The big churches in Fla. USA are worse. Morally speaking, you’re higher than the people you would work for. You would simply be a tool. I could live with that, if it paid my bills easy. Take care of yourself. Nobody else will…..

Setanta's avatar

I have come to the conclusion that theists feel beleaguered. They seem to take the idea that others might not agree with them as a sort of a threat. I see many theists obsessively attempting to describe atheists (a term only theists can justify) as amoral, if not immoral. I find theists to be very aggressive in that regard, and I suspect that they are over-compensating for their own doubts and shortcomings.

ibstubro's avatar

I think @Setanta is describing theists that try to explain or justify their faith to non-theists.

IMO “faith”, by it’s very nature cannot be explained or justified. It just is. The best of the theists – like the best of the atheists – just live their lives to the best of their ability, confident they have found the best personal path.
It’s when the proselytization comes in that things get sticky.

jca's avatar

I am a theist who lives like @ibstubro described. Stereotyping us is as unhelpful as it is when stereotyping any group (boys, girls, various genders, different nationalities, elderly, young, rich, poor, different political groups).

Dutchess_III's avatar

@Setanta Someone once pointed out that “persecution” is a fundamental core of Christianity. The Bible is rife with stories of God’s Chosen being persecute. Therefore some Christians find ways to appear persecuted. They go so far as to persecute people with alternate lifestyles, but switch it around so that gay marriage, for example, is a war on Christianity. Gay marriage is an attack on Christianity.
Atheism is an attack on Christianity.
Feminism is an attack on Christianity.

BTW, I’m having fun at this job. All the folks are super nice, and no one is trying to preach at me. Best of all, I get to do what I do by myself, on my computer, creating stuff, and getting paid for it!

Setanta's avatar

Perhaps theists come from a perspective of those who once were the members of the dominant group, which is a position they now see as having been eroded. I had an employer who suspected that i was an atheist (how i loathe that title), but who understood that he lived in a world in which he could not make that an issue. So he judged me on my job performance, and my value to his business. As I have said many times on-line, it isonly an issue on-line, and not in the real world apart from the on-line environment. It just doesn’t come up elsewhere.

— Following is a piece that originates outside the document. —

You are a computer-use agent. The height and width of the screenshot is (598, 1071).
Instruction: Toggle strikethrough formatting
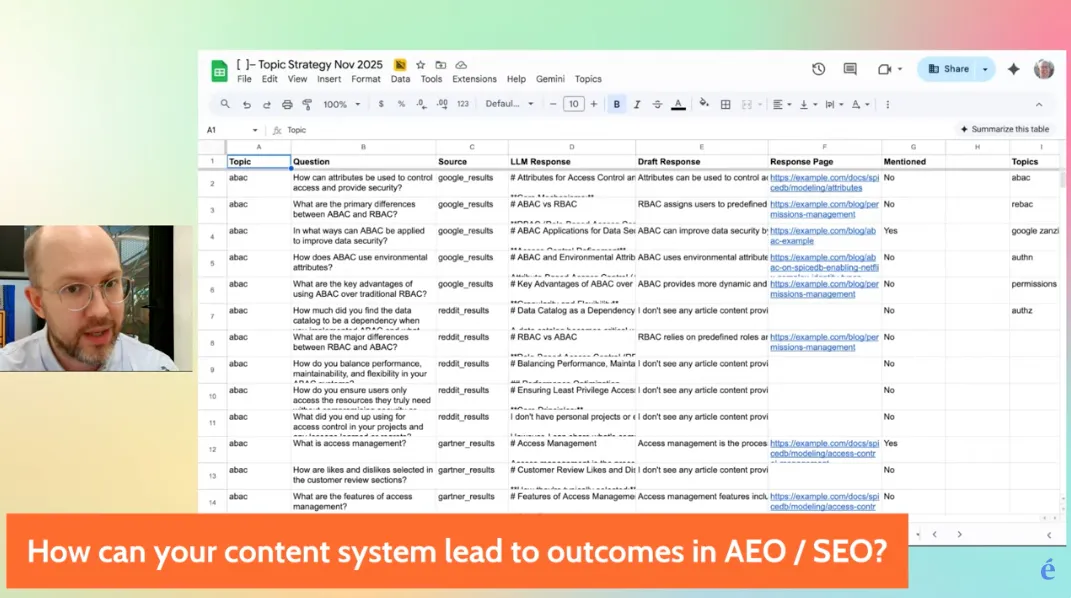point(657,104)
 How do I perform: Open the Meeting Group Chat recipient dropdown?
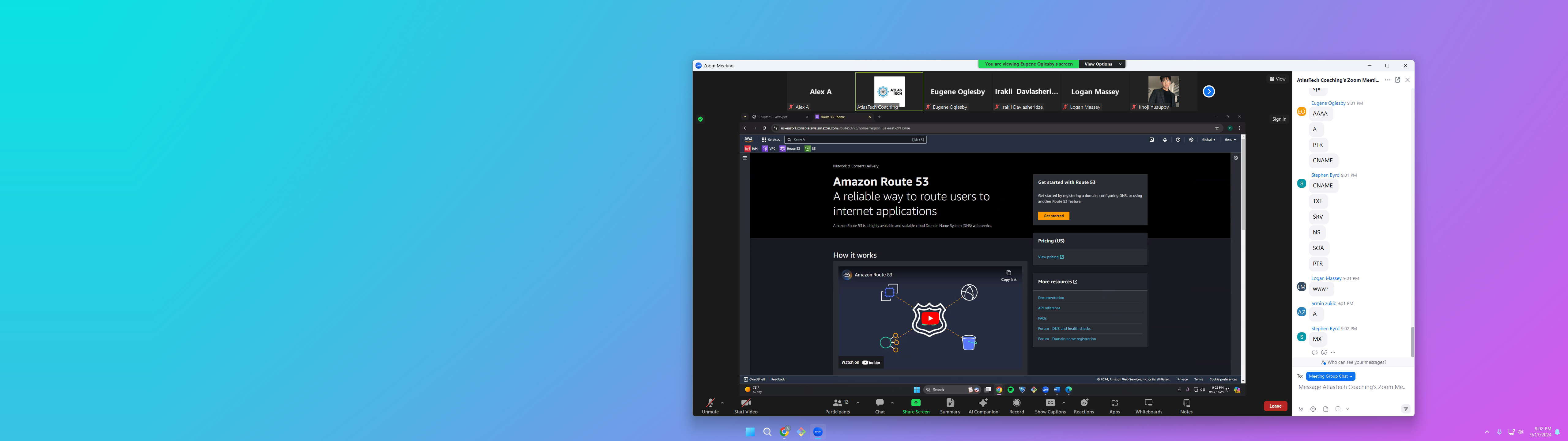click(1331, 376)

Significantly, empathy has an evolutionary value to the small early human communities from which we descend. It almost surely predates the rise of theism.

MrGrimm888's avatar

Setanta, empathy is older, but religion is a priority. Religions, and their beliefs, will ALWAYS supercede things that conflict with them. Some people would rather die than stray from the way they interpret their beliefs. Some will kill to ‘protect’ their beliefs.

Setanta's avatar

Yes, but religion is the priority because of the emphasis by the believer. Absent religion,there will still be empathy, which Ii think is germane to the topic.

I would not want to burden this thread with the details of the low opinion I entertain of religion.